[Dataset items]
[Start of Attachment]
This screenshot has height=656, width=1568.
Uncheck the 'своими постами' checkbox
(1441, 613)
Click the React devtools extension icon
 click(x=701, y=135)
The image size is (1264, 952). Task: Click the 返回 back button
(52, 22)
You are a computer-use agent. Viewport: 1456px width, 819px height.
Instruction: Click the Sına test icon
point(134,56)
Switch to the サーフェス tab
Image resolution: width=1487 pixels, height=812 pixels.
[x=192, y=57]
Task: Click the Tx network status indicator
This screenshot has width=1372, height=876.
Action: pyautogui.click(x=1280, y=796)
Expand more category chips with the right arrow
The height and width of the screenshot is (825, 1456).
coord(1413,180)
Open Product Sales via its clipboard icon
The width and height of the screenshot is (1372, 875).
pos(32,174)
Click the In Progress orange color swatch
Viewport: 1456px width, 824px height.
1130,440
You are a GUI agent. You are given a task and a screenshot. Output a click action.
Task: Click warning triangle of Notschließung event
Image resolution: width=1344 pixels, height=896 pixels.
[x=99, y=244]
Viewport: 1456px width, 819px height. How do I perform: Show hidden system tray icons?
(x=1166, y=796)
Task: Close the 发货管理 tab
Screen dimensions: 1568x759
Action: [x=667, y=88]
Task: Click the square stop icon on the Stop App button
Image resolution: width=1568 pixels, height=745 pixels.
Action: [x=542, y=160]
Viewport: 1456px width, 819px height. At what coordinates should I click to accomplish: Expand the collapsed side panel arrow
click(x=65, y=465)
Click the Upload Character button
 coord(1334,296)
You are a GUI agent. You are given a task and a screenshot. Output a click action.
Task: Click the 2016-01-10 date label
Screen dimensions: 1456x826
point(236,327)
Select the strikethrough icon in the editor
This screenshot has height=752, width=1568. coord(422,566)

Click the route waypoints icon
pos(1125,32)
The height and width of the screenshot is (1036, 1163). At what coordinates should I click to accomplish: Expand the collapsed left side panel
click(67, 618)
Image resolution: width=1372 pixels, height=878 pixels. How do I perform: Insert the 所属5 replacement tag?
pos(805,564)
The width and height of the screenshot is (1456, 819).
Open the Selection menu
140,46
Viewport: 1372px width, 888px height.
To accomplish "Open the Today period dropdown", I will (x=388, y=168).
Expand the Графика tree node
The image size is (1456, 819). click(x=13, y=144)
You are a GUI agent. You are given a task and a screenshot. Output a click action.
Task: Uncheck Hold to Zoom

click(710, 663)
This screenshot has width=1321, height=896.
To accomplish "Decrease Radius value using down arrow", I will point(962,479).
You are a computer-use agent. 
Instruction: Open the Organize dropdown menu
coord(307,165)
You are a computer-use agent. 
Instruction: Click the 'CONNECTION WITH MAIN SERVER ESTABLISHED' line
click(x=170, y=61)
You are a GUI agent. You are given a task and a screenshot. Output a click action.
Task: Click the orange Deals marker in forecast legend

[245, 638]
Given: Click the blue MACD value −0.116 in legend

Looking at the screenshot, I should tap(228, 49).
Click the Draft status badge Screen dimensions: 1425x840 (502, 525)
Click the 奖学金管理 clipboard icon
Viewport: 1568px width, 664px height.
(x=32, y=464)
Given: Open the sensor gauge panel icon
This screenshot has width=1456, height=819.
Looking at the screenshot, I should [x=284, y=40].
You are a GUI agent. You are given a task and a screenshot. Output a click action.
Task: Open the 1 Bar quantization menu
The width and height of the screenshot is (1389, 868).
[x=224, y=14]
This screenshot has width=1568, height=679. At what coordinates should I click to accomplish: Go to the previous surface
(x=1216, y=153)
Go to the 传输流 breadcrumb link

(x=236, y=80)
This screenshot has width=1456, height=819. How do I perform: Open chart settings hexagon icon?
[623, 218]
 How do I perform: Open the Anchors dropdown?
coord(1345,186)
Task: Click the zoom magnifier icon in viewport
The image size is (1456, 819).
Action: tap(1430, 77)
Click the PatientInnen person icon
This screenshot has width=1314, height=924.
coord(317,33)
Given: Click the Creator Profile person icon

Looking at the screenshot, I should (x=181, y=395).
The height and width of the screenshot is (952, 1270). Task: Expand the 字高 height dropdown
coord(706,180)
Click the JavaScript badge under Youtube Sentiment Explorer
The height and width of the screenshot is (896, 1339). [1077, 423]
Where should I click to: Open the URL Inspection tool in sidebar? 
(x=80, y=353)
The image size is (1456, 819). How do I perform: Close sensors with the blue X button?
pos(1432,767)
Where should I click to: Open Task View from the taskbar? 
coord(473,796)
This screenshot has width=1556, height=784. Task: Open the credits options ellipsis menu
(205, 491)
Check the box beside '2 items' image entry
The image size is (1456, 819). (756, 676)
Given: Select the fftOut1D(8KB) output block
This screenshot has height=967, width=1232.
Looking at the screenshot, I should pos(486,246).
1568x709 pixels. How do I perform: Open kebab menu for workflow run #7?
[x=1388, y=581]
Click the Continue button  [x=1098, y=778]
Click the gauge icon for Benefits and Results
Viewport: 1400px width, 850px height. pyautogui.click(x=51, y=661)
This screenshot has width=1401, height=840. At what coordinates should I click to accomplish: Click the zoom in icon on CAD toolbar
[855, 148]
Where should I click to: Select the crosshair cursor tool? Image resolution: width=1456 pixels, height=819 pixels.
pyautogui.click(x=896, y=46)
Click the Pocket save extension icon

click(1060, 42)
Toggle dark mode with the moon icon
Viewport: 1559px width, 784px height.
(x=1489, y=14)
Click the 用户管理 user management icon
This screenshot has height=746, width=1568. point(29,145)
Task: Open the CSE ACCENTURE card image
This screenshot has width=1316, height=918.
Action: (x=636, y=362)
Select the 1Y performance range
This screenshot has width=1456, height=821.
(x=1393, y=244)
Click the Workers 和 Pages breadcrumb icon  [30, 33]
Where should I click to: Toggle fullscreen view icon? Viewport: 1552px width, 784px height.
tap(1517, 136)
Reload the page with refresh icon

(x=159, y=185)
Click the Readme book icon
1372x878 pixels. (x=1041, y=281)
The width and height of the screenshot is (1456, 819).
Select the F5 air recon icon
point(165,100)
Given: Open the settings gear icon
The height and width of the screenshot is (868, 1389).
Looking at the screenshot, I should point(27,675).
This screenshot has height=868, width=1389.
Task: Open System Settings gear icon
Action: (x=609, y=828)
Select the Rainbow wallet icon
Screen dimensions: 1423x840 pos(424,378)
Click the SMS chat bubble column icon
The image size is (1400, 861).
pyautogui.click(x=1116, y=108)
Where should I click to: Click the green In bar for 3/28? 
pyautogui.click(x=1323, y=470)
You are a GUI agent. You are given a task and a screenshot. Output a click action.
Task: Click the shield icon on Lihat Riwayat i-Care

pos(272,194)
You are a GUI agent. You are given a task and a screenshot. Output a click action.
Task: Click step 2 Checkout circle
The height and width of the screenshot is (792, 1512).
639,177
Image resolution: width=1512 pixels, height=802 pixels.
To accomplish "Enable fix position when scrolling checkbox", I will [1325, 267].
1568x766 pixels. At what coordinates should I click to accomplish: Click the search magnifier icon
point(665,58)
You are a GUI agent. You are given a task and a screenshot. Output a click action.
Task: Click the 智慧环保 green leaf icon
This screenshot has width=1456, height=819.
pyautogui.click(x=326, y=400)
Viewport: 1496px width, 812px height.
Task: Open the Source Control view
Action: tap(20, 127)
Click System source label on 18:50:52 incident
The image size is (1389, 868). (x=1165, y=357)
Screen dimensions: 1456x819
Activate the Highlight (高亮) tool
[End of Attachment]
### To do
The required answer is the complete data, repeated exactly.

### Result of the task
This screenshot has height=656, width=1568.
Uncheck the 'своими постами' checkbox
(1441, 613)
Click the React devtools extension icon
 click(x=701, y=135)
The image size is (1264, 952). Task: Click the 返回 back button
(52, 22)
You are a computer-use agent. Viewport: 1456px width, 819px height.
Instruction: Click the Sına test icon
point(134,56)
Switch to the サーフェス tab
Image resolution: width=1487 pixels, height=812 pixels.
[x=192, y=57]
Task: Click the Tx network status indicator
This screenshot has width=1372, height=876.
Action: pyautogui.click(x=1280, y=796)
Expand more category chips with the right arrow
The height and width of the screenshot is (825, 1456).
coord(1413,180)
Open Product Sales via its clipboard icon
The width and height of the screenshot is (1372, 875).
pos(32,174)
Click the In Progress orange color swatch
Viewport: 1456px width, 824px height.
1130,440
You are a GUI agent. You are given a task and a screenshot. Output a click action.
Task: Click warning triangle of Notschließung event
Image resolution: width=1344 pixels, height=896 pixels.
[x=99, y=244]
Viewport: 1456px width, 819px height. How do I perform: Show hidden system tray icons?
(x=1166, y=796)
Task: Close the 发货管理 tab
Screen dimensions: 1568x759
Action: [x=667, y=88]
Task: Click the square stop icon on the Stop App button
Image resolution: width=1568 pixels, height=745 pixels.
Action: [x=542, y=160]
Viewport: 1456px width, 819px height. At what coordinates should I click to accomplish: Expand the collapsed side panel arrow
click(x=65, y=465)
Click the Upload Character button
 coord(1334,296)
You are a GUI agent. You are given a task and a screenshot. Output a click action.
Task: Click the 2016-01-10 date label
Screen dimensions: 1456x826
point(236,327)
Select the strikethrough icon in the editor
This screenshot has height=752, width=1568. coord(422,566)

Click the route waypoints icon
pos(1125,32)
The height and width of the screenshot is (1036, 1163). At what coordinates should I click to accomplish: Expand the collapsed left side panel
click(67, 618)
Image resolution: width=1372 pixels, height=878 pixels. How do I perform: Insert the 所属5 replacement tag?
pos(805,564)
The width and height of the screenshot is (1456, 819).
Open the Selection menu
140,46
Viewport: 1372px width, 888px height.
To accomplish "Open the Today period dropdown", I will (x=388, y=168).
Expand the Графика tree node
The image size is (1456, 819). click(x=13, y=144)
You are a GUI agent. You are given a task and a screenshot. Output a click action.
Task: Uncheck Hold to Zoom

click(710, 663)
This screenshot has width=1321, height=896.
To accomplish "Decrease Radius value using down arrow", I will point(962,479).
You are a computer-use agent. 
Instruction: Open the Organize dropdown menu
coord(307,165)
You are a computer-use agent. 
Instruction: Click the 'CONNECTION WITH MAIN SERVER ESTABLISHED' line
click(x=170, y=61)
You are a GUI agent. You are given a task and a screenshot. Output a click action.
Task: Click the orange Deals marker in forecast legend

[245, 638]
Given: Click the blue MACD value −0.116 in legend

Looking at the screenshot, I should tap(228, 49).
Click the Draft status badge Screen dimensions: 1425x840 (502, 525)
Click the 奖学金管理 clipboard icon
Viewport: 1568px width, 664px height.
(x=32, y=464)
Given: Open the sensor gauge panel icon
This screenshot has width=1456, height=819.
Looking at the screenshot, I should [x=284, y=40].
You are a GUI agent. You are given a task and a screenshot. Output a click action.
Task: Open the 1 Bar quantization menu
The width and height of the screenshot is (1389, 868).
[x=224, y=14]
This screenshot has width=1568, height=679. At what coordinates should I click to accomplish: Go to the previous surface
(x=1216, y=153)
Go to the 传输流 breadcrumb link

(x=236, y=80)
This screenshot has width=1456, height=819. How do I perform: Open chart settings hexagon icon?
[623, 218]
 How do I perform: Open the Anchors dropdown?
coord(1345,186)
Task: Click the zoom magnifier icon in viewport
The image size is (1456, 819).
Action: tap(1430, 77)
Click the PatientInnen person icon
This screenshot has width=1314, height=924.
coord(317,33)
Given: Click the Creator Profile person icon

Looking at the screenshot, I should (x=181, y=395).
The height and width of the screenshot is (952, 1270). Task: Expand the 字高 height dropdown
coord(706,180)
Click the JavaScript badge under Youtube Sentiment Explorer
The height and width of the screenshot is (896, 1339). [1077, 423]
Where should I click to: Open the URL Inspection tool in sidebar? 
(x=80, y=353)
The image size is (1456, 819). How do I perform: Close sensors with the blue X button?
pos(1432,767)
Where should I click to: Open Task View from the taskbar? 
coord(473,796)
This screenshot has width=1556, height=784. Task: Open the credits options ellipsis menu
(205, 491)
Check the box beside '2 items' image entry
The image size is (1456, 819). (756, 676)
Given: Select the fftOut1D(8KB) output block
This screenshot has height=967, width=1232.
Looking at the screenshot, I should pos(486,246).
1568x709 pixels. How do I perform: Open kebab menu for workflow run #7?
[x=1388, y=581]
Click the Continue button  [x=1098, y=778]
Click the gauge icon for Benefits and Results
Viewport: 1400px width, 850px height. pyautogui.click(x=51, y=661)
This screenshot has width=1401, height=840. At what coordinates should I click to accomplish: Click the zoom in icon on CAD toolbar
[855, 148]
Where should I click to: Select the crosshair cursor tool? Image resolution: width=1456 pixels, height=819 pixels.
pyautogui.click(x=896, y=46)
Click the Pocket save extension icon

click(1060, 42)
Toggle dark mode with the moon icon
Viewport: 1559px width, 784px height.
(x=1489, y=14)
Click the 用户管理 user management icon
This screenshot has height=746, width=1568. point(29,145)
Task: Open the CSE ACCENTURE card image
This screenshot has width=1316, height=918.
Action: (x=636, y=362)
Select the 1Y performance range
This screenshot has width=1456, height=821.
(x=1393, y=244)
Click the Workers 和 Pages breadcrumb icon  [30, 33]
Where should I click to: Toggle fullscreen view icon? Viewport: 1552px width, 784px height.
tap(1517, 136)
Reload the page with refresh icon

(x=159, y=185)
Click the Readme book icon
1372x878 pixels. (x=1041, y=281)
The width and height of the screenshot is (1456, 819).
Select the F5 air recon icon
point(165,100)
Given: Open the settings gear icon
The height and width of the screenshot is (868, 1389).
Looking at the screenshot, I should point(27,675).
This screenshot has height=868, width=1389.
Task: Open System Settings gear icon
Action: (x=609, y=828)
Select the Rainbow wallet icon
Screen dimensions: 1423x840 pos(424,378)
Click the SMS chat bubble column icon
The image size is (1400, 861).
pyautogui.click(x=1116, y=108)
Where should I click to: Click the green In bar for 3/28? 
pyautogui.click(x=1323, y=470)
You are a GUI agent. You are given a task and a screenshot. Output a click action.
Task: Click the shield icon on Lihat Riwayat i-Care

pos(272,194)
You are a GUI agent. You are given a task and a screenshot. Output a click action.
Task: Click step 2 Checkout circle
The height and width of the screenshot is (792, 1512).
639,177
Image resolution: width=1512 pixels, height=802 pixels.
To accomplish "Enable fix position when scrolling checkbox", I will [1325, 267].
1568x766 pixels. At what coordinates should I click to accomplish: Click the search magnifier icon
point(665,58)
You are a GUI agent. You are given a task and a screenshot. Output a click action.
Task: Click the 智慧环保 green leaf icon
This screenshot has width=1456, height=819.
pyautogui.click(x=326, y=400)
Viewport: 1496px width, 812px height.
Task: Open the Source Control view
Action: tap(20, 127)
Click System source label on 18:50:52 incident
The image size is (1389, 868). (x=1165, y=357)
Screen dimensions: 1456x819
Activate the Highlight (高亮) tool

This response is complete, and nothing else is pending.